What you have to do: Please copy every line from the records below that contains the string "computer".

Exercise material:

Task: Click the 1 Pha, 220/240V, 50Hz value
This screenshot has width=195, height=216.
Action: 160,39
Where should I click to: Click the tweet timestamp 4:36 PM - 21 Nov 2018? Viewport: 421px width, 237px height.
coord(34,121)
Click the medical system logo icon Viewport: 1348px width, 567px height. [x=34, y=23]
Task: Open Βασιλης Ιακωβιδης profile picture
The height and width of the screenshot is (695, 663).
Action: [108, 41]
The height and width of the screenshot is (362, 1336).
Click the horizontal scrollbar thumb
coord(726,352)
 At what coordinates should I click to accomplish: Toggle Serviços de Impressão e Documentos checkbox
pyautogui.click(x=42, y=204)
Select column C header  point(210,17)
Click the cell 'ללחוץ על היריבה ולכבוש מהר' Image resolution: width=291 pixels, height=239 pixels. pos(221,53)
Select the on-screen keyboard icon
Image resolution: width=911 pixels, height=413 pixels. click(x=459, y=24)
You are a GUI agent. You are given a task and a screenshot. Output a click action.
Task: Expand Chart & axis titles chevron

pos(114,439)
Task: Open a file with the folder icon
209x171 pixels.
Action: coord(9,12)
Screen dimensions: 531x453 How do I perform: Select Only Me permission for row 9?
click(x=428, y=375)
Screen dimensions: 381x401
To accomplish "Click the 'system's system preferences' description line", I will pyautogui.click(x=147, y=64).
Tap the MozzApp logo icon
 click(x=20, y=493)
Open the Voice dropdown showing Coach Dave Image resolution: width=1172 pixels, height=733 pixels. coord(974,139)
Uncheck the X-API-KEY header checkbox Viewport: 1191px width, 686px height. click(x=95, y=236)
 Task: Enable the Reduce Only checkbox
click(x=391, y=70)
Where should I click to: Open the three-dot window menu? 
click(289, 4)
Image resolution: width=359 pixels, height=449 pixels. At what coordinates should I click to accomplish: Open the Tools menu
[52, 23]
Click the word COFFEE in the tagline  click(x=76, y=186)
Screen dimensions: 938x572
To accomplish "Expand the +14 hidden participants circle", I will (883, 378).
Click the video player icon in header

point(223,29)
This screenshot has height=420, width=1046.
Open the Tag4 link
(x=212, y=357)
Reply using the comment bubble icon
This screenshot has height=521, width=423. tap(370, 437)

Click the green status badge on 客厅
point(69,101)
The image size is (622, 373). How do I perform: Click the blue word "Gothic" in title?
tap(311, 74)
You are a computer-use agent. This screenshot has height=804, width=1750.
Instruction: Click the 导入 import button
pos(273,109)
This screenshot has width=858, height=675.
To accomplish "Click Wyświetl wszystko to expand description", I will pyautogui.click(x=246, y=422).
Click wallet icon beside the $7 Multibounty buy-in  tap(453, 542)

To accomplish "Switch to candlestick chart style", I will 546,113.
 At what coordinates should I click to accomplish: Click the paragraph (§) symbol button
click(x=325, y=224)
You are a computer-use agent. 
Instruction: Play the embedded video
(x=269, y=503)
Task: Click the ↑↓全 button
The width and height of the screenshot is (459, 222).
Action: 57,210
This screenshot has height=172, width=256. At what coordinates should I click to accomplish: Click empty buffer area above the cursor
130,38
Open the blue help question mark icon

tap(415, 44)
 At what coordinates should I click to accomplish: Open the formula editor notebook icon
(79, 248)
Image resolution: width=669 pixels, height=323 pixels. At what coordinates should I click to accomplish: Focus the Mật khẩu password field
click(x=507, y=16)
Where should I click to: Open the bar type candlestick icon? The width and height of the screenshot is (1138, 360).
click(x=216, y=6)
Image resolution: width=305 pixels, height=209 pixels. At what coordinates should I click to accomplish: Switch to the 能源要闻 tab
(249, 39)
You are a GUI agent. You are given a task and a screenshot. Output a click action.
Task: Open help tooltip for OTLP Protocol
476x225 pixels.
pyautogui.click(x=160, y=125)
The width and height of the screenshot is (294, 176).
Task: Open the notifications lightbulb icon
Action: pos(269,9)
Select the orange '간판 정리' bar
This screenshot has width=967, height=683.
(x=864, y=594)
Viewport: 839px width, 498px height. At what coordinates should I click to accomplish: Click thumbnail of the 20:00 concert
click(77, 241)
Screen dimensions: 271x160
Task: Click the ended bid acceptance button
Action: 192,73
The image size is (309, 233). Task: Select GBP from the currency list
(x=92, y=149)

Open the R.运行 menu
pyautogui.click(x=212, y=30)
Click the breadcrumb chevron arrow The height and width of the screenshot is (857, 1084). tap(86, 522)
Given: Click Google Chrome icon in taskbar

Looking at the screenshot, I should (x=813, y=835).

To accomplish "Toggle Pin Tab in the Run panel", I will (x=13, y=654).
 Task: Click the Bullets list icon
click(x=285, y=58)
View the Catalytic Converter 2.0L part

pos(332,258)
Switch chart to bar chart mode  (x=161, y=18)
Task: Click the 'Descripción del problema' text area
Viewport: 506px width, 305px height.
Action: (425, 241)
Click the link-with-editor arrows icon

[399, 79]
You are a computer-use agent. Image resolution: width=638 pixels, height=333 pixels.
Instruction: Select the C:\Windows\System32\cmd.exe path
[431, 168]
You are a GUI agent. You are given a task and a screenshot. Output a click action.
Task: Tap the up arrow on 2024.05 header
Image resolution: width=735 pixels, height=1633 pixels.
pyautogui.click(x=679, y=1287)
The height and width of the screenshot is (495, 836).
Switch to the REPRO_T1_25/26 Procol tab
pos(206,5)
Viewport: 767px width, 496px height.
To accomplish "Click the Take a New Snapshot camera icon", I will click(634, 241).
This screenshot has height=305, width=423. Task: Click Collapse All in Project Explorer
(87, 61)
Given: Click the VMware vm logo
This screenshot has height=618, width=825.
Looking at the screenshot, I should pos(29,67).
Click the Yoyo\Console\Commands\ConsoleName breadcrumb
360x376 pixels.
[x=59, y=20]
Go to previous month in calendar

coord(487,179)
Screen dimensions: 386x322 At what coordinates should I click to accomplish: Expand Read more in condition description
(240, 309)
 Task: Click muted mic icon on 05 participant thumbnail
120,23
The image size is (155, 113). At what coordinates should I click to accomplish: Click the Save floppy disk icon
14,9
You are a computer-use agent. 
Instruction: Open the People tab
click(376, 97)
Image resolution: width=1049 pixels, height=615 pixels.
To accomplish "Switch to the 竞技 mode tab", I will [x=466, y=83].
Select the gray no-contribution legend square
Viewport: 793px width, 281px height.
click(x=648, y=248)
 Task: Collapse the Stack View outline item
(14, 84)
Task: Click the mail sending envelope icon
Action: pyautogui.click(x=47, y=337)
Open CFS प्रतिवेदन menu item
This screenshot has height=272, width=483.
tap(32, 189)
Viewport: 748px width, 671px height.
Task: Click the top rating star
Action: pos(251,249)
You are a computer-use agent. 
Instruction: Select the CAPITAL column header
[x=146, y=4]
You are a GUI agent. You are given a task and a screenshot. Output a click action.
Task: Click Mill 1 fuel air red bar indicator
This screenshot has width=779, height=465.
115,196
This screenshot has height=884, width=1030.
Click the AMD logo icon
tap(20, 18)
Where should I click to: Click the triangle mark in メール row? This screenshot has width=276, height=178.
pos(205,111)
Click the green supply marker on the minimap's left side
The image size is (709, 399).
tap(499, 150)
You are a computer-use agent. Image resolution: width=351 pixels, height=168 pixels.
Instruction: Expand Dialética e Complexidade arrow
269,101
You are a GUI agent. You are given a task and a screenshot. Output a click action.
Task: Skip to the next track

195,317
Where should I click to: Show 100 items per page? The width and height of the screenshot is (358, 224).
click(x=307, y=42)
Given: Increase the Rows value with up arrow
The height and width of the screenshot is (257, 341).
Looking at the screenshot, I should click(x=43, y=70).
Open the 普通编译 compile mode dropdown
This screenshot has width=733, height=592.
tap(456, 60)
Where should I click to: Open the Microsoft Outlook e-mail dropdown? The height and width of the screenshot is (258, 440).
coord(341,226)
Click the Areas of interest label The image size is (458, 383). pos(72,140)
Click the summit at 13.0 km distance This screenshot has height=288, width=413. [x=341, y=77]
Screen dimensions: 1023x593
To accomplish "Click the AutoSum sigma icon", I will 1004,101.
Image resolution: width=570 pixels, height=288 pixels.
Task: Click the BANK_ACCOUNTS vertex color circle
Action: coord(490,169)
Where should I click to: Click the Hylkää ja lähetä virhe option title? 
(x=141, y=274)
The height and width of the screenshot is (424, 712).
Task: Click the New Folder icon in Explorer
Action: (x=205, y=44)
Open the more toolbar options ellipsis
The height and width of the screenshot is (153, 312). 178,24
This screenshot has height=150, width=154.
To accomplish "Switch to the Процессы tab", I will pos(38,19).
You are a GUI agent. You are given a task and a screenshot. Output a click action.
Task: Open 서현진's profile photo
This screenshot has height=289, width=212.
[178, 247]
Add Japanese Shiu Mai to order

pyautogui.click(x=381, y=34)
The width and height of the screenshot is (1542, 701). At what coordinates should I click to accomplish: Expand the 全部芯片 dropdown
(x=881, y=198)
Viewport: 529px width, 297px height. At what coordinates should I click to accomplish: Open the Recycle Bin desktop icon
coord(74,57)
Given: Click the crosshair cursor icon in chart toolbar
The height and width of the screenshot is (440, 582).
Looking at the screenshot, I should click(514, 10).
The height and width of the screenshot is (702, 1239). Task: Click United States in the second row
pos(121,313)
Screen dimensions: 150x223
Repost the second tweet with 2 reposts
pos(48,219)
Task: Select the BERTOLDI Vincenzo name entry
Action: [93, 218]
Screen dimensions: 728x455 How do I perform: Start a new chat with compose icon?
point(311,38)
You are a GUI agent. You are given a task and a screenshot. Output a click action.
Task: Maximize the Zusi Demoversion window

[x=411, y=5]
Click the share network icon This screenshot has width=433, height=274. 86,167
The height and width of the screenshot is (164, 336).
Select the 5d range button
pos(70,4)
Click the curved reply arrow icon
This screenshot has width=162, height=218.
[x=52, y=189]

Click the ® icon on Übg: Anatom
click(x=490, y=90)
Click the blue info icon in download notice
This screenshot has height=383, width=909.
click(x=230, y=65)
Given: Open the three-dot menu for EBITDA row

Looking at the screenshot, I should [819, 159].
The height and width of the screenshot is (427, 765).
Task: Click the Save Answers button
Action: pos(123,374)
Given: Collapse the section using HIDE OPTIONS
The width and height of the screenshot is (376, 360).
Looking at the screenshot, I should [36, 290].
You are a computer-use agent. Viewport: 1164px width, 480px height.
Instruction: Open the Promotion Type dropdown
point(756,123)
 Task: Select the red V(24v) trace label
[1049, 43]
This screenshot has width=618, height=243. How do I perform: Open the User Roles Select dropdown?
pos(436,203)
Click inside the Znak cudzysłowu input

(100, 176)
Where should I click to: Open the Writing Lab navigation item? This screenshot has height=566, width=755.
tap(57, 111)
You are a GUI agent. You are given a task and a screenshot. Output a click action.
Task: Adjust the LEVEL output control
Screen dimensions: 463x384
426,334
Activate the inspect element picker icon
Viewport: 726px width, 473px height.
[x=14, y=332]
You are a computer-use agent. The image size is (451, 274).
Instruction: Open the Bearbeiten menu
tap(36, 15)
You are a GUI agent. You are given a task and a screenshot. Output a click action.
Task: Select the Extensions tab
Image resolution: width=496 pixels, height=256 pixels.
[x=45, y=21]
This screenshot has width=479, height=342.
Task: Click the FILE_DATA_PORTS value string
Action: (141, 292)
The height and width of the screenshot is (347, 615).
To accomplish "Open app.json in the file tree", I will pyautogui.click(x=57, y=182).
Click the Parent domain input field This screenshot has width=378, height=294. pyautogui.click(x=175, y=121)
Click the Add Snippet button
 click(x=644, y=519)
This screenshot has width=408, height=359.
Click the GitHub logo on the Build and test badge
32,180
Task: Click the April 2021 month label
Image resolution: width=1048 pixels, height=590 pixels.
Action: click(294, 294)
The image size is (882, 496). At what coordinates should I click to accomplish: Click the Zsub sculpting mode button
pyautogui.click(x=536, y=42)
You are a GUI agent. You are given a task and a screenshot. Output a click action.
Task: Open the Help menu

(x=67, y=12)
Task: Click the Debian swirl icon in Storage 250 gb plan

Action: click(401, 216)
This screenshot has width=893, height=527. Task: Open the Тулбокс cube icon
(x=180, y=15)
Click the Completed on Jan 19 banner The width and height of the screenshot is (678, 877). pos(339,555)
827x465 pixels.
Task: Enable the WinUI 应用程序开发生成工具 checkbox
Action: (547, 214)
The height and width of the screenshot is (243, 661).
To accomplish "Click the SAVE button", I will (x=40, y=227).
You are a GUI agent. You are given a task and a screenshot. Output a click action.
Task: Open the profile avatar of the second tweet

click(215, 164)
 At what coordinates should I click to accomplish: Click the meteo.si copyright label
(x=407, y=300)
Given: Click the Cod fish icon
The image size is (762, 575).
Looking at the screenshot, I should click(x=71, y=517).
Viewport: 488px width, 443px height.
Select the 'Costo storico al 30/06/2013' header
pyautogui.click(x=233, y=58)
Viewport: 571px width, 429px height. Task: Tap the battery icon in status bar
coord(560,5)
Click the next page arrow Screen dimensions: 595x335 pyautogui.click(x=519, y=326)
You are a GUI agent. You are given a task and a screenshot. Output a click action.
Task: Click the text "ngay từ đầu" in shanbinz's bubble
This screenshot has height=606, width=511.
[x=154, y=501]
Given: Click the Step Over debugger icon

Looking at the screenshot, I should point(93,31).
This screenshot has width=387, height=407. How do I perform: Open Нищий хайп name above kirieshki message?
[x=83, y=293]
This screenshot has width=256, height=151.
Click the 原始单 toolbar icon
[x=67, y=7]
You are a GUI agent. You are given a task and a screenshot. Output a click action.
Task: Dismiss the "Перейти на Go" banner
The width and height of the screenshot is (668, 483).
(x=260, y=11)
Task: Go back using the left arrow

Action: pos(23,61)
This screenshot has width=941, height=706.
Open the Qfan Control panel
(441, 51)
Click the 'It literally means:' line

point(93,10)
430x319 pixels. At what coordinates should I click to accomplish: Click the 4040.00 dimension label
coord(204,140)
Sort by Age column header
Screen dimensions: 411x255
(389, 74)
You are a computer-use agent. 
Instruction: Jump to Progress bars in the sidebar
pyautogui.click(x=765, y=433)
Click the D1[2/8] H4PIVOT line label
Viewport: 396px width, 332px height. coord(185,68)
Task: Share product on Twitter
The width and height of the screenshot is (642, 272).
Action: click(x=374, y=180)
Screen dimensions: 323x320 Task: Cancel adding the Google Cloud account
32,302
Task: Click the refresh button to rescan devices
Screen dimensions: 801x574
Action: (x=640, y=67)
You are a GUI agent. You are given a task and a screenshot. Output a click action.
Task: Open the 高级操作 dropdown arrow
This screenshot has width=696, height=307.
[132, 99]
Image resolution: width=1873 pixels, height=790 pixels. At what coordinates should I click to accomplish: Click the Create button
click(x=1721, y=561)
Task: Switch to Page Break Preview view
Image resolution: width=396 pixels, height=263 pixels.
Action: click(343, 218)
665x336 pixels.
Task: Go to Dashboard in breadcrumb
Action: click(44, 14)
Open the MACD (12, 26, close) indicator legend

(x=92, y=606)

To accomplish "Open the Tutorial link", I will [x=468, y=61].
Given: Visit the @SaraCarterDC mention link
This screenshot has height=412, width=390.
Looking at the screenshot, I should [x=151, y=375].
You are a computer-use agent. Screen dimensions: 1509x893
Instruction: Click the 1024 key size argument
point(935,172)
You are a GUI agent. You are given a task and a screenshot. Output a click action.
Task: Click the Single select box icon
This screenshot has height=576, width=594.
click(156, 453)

Result:
You are a computer-use agent. This screenshot has height=804, width=1750.
You are a computer-use agent. 
You are a computer-use agent. Image resolution: width=638 pixels, height=333 pixels.
You are a computer-use agent. 
You are a computer-use agent. 
You are a computer-use agent. Image resolution: width=351 pixels, height=168 pixels.
You are a computer-use agent. Viewport: 1164px width, 480px height.
You are a computer-use agent. The image size is (451, 274).
You are a computer-use agent. 
You are a computer-use agent. Screen dimensions: 1509x893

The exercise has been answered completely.